• [Problem to solve] When you reach the line that contains "For every named target in this 430×1238" in the data below, start reproducing lines exactly, and stop after the line that contains "Screenshot is 150x2576.".

• [Given data]
%%
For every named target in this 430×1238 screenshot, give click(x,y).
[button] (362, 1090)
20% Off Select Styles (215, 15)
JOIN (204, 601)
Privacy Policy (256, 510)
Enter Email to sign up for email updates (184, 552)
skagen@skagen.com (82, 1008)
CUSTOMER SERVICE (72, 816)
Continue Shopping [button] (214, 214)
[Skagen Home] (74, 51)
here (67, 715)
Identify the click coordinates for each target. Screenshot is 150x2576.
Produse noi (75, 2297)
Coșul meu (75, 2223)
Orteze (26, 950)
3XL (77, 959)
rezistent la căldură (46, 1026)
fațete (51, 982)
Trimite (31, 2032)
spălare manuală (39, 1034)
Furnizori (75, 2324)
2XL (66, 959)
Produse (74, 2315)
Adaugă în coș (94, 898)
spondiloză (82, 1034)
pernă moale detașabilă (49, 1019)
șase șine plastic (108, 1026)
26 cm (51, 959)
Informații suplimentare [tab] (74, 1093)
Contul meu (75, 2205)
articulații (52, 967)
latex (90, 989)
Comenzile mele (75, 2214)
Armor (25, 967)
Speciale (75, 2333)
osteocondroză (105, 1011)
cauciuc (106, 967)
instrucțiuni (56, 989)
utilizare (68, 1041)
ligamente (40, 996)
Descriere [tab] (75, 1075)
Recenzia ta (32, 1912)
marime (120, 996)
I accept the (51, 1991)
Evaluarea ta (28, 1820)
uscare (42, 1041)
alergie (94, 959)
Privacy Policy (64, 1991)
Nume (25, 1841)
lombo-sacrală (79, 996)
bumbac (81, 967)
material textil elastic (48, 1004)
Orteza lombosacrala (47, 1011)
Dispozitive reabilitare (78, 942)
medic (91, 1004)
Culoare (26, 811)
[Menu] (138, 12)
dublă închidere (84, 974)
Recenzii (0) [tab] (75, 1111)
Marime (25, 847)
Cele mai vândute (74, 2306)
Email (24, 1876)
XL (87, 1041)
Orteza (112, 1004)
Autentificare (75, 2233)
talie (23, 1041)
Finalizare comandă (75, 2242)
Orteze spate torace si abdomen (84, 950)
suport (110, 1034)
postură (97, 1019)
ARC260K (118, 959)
%%
%%
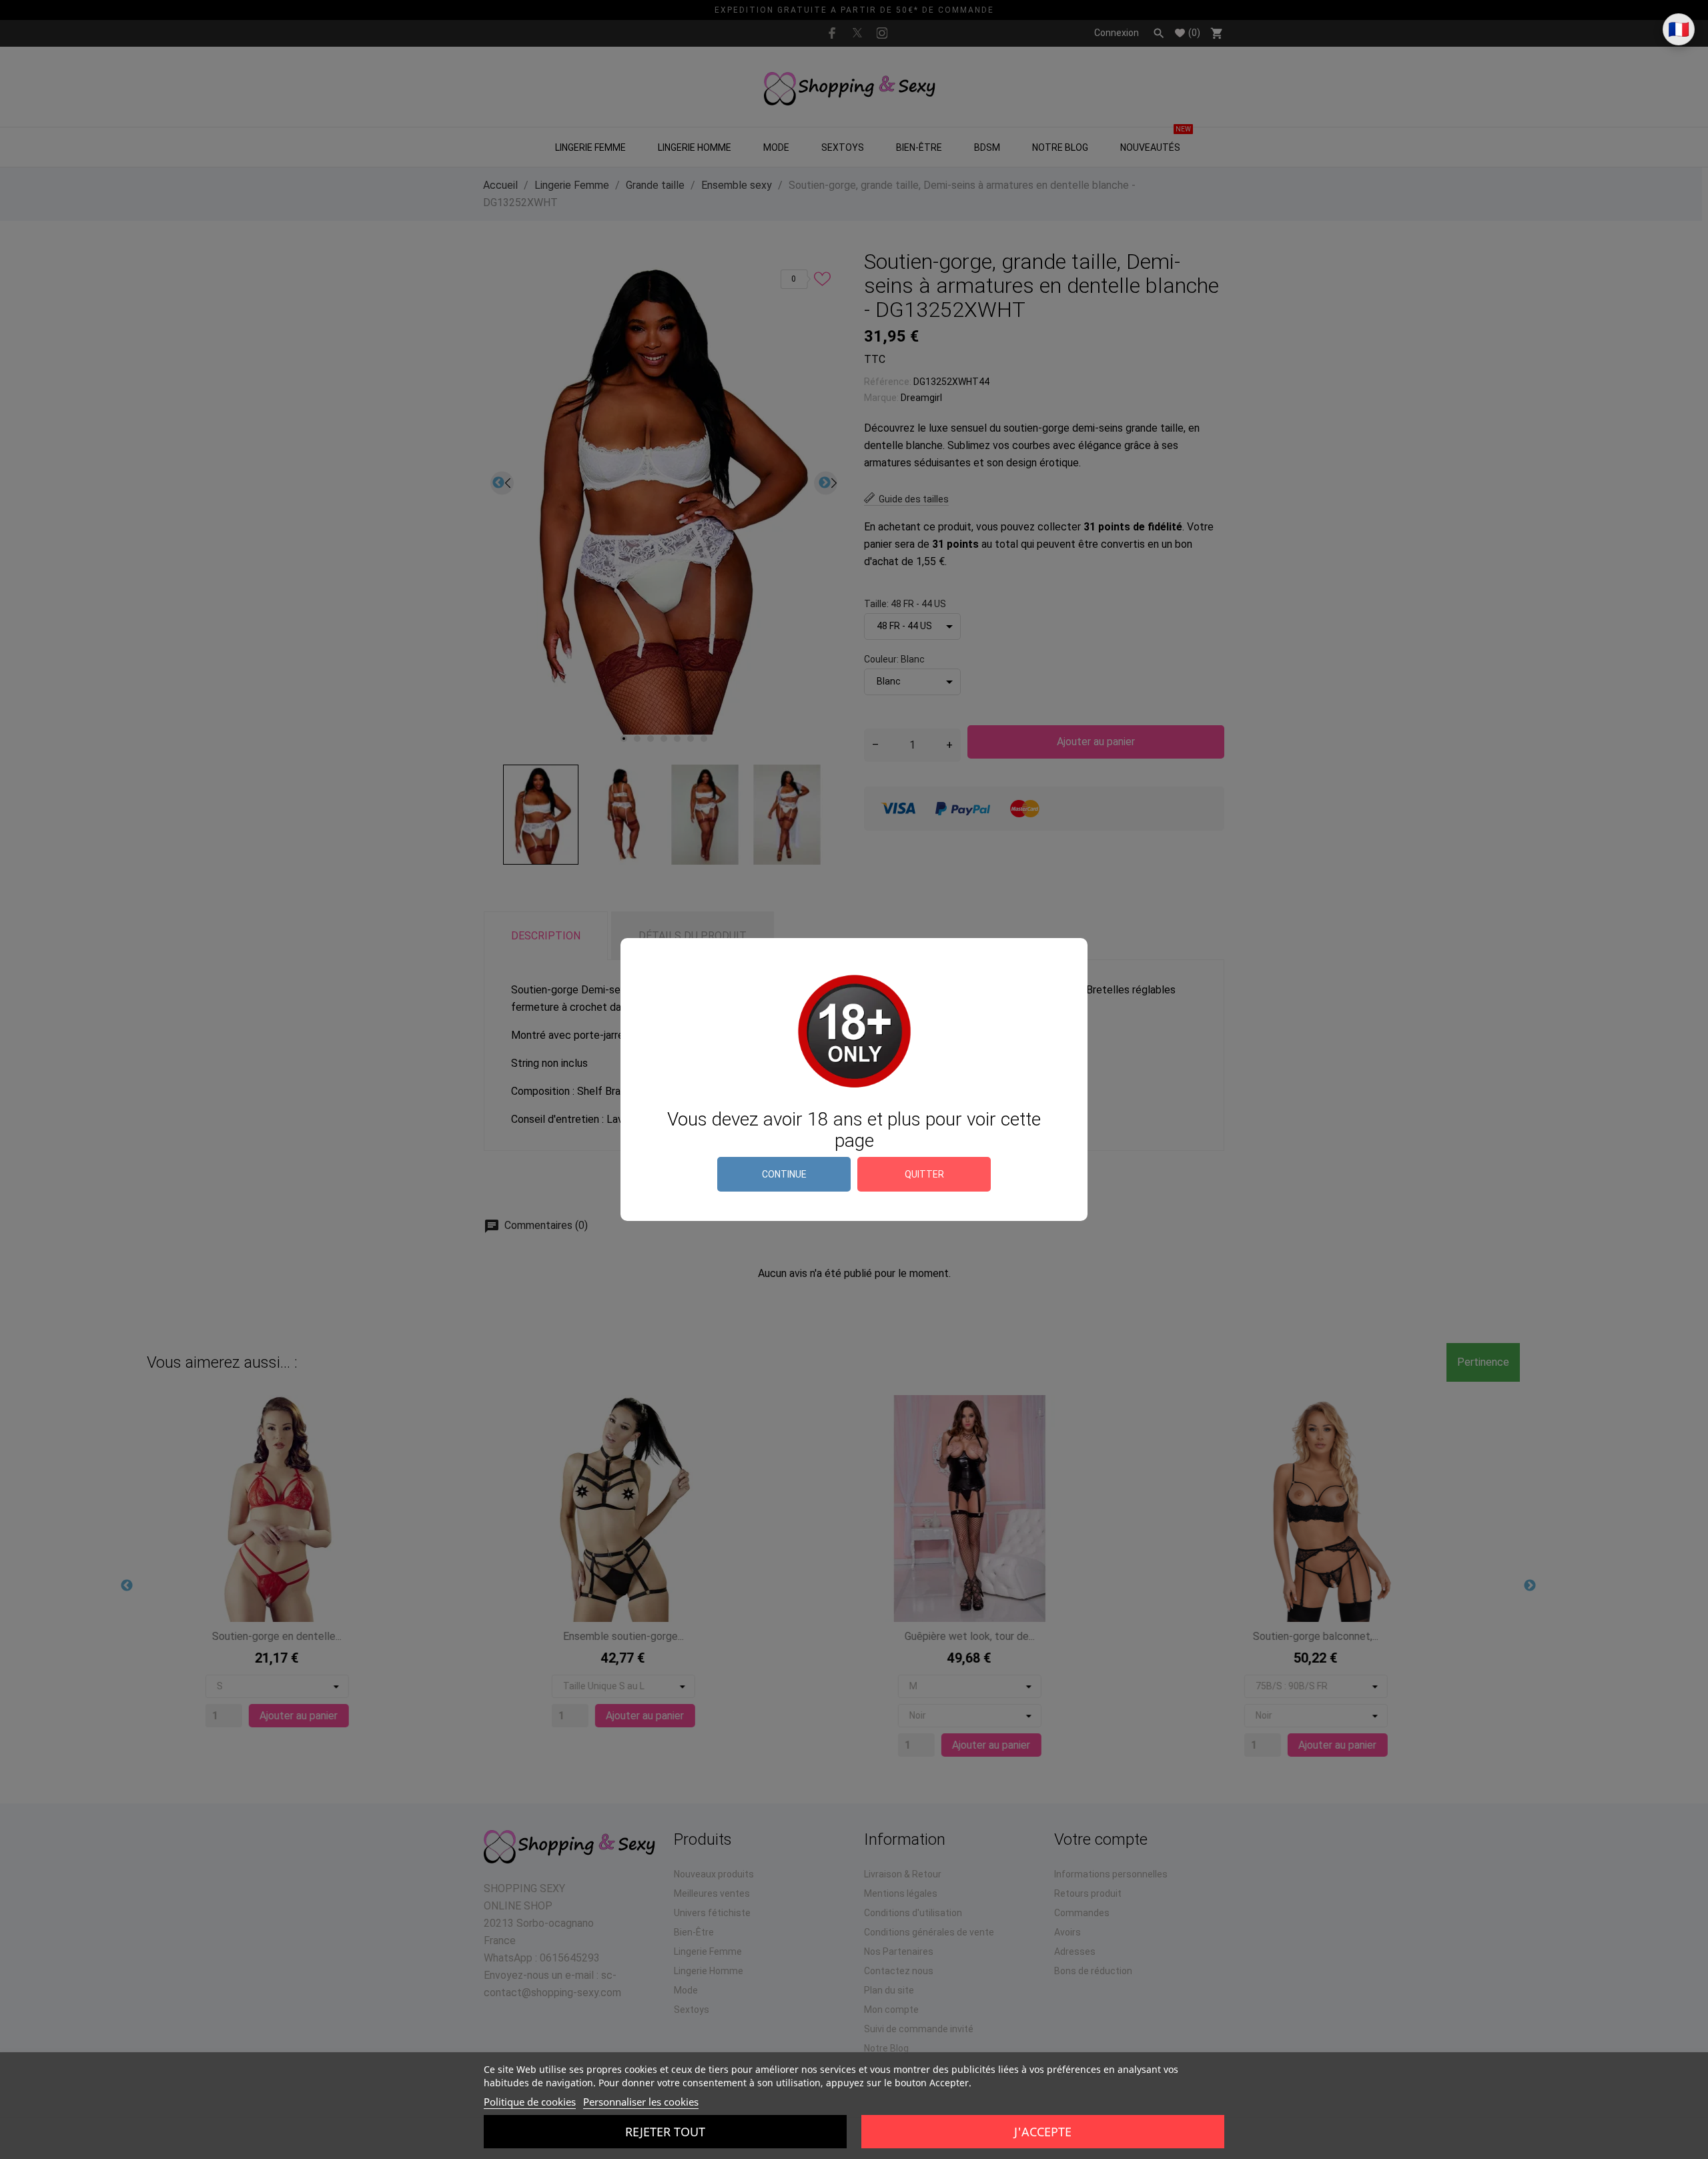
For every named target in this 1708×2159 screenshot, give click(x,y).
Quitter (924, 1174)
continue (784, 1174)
%%
%%
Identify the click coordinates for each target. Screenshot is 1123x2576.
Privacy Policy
%%
• [Response]
For every named target in this 430×1238 screenshot, give click(x,y).
[button] (362, 1090)
20% Off Select Styles (215, 15)
JOIN (204, 601)
Privacy Policy (256, 510)
Enter Email to sign up for email updates (184, 552)
skagen@skagen.com (82, 1008)
CUSTOMER SERVICE (72, 816)
Continue Shopping [button] (214, 214)
[Skagen Home] (74, 51)
here (67, 715)
Identify the click coordinates for each target. Screenshot is 150x2576.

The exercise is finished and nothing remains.